## Records from a collection
════════════════

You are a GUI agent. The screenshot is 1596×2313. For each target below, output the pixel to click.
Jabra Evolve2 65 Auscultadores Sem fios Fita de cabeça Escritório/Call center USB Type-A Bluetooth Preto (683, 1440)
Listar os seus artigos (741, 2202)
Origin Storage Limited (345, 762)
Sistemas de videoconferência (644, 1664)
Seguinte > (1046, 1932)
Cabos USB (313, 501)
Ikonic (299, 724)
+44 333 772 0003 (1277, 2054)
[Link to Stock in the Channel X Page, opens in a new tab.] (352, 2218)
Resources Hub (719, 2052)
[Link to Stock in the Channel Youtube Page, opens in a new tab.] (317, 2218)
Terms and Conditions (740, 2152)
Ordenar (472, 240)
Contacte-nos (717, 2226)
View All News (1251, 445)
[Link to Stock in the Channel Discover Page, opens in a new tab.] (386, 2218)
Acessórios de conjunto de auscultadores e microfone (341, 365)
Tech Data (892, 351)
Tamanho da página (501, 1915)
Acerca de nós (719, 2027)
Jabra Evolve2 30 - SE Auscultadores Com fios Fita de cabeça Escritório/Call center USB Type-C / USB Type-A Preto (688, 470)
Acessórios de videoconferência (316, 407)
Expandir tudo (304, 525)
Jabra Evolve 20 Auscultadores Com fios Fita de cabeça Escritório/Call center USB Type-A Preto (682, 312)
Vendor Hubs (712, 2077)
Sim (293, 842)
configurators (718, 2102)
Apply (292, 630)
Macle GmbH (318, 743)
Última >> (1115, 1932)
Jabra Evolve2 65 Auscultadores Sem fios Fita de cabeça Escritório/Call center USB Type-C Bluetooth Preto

════════════════

In the entries above, take the line containing "Ikonic (299, 724)" and each later line through the last, and repeat them exactly. Output nothing else.

## WRITTEN RESPONSE
Ikonic (299, 724)
+44 333 772 0003 (1277, 2054)
[Link to Stock in the Channel X Page, opens in a new tab.] (352, 2218)
Resources Hub (719, 2052)
[Link to Stock in the Channel Youtube Page, opens in a new tab.] (317, 2218)
Terms and Conditions (740, 2152)
Ordenar (472, 240)
Contacte-nos (717, 2226)
View All News (1251, 445)
[Link to Stock in the Channel Discover Page, opens in a new tab.] (386, 2218)
Acessórios de conjunto de auscultadores e microfone (341, 365)
Tech Data (892, 351)
Tamanho da página (501, 1915)
Acerca de nós (719, 2027)
Jabra Evolve2 30 - SE Auscultadores Com fios Fita de cabeça Escritório/Call center USB Type-C / USB Type-A Preto (688, 470)
Acessórios de videoconferência (316, 407)
Expandir tudo (304, 525)
Jabra Evolve 20 Auscultadores Com fios Fita de cabeça Escritório/Call center USB Type-A Preto (682, 312)
Vendor Hubs (712, 2077)
Sim (293, 842)
configurators (718, 2102)
Apply (292, 630)
Macle GmbH (318, 743)
Última >> (1115, 1932)
Jabra Evolve2 65 Auscultadores Sem fios Fita de cabeça Escritório/Call center USB Type-C Bluetooth Preto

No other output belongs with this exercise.